### What you have to do:
The answer must consist of every line from the entries below that contains the word "Given".

### Provided records:
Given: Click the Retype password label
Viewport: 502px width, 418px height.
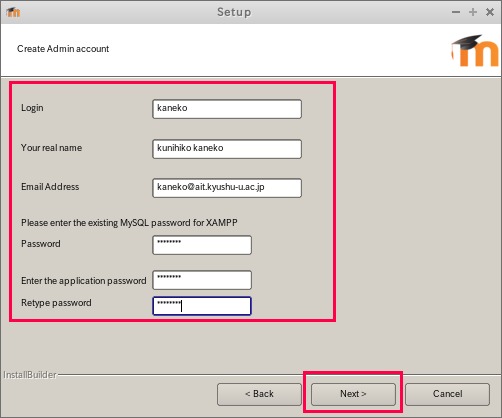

...

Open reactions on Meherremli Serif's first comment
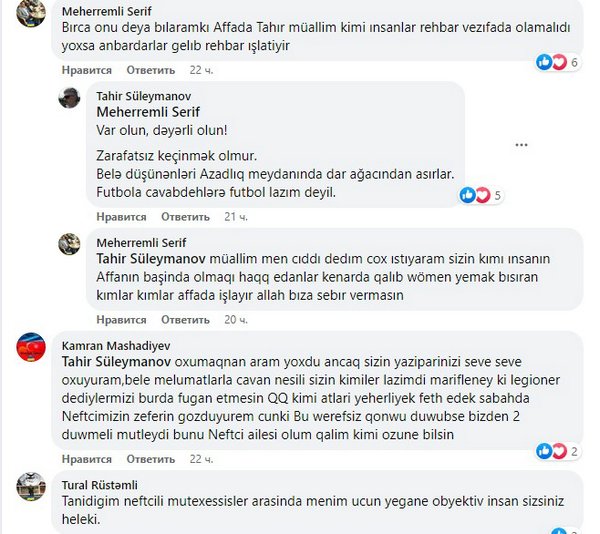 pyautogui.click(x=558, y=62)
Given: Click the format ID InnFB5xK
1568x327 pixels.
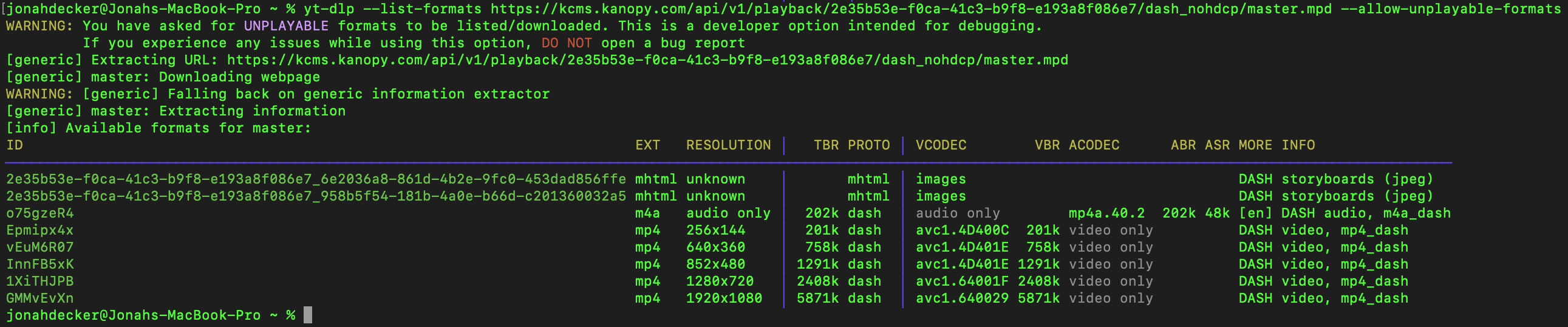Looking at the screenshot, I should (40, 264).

==

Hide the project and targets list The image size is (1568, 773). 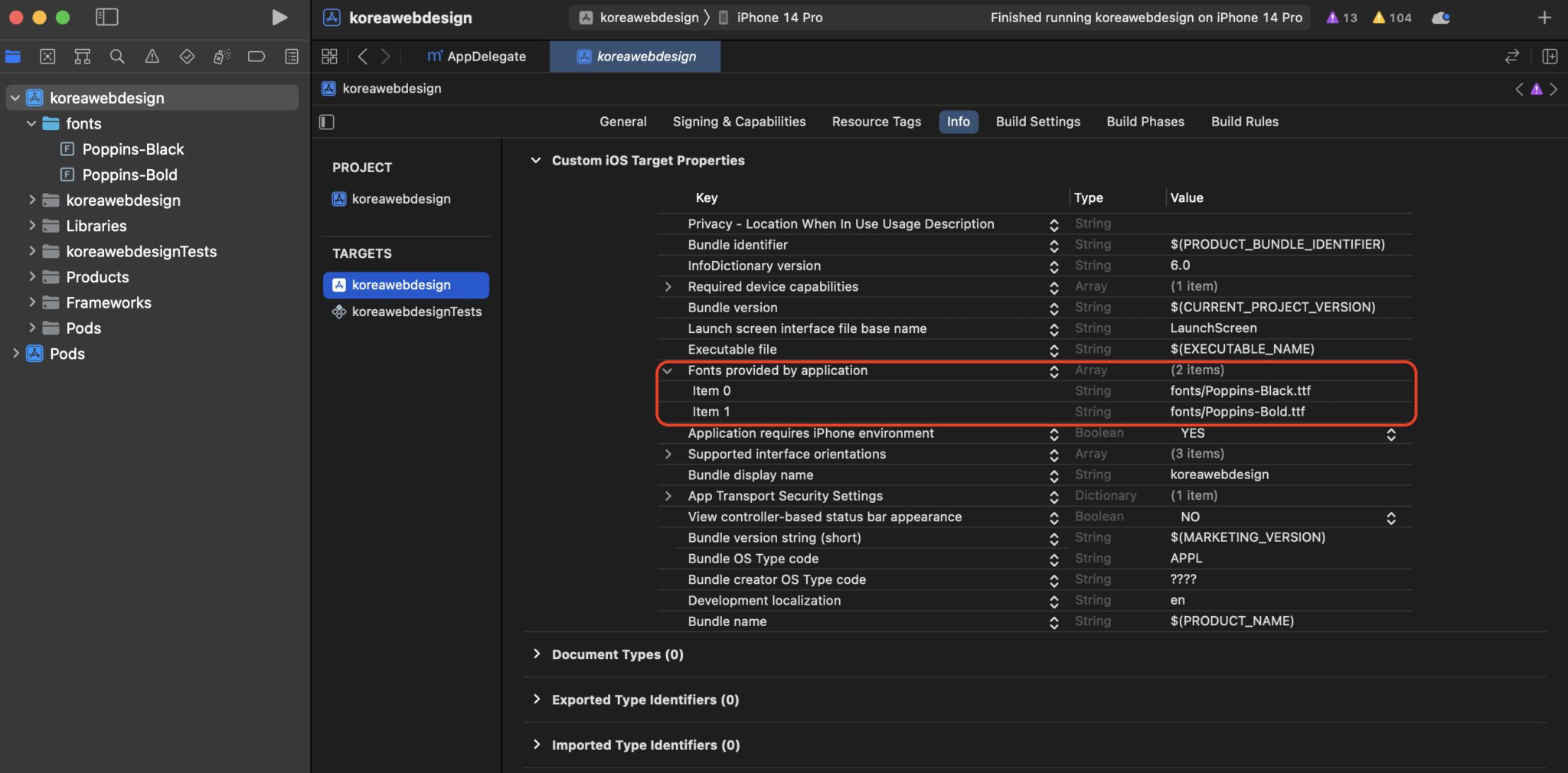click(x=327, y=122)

### Response to the exercise:
Given: Click the Retype password label
Given: Click the format ID InnFB5xK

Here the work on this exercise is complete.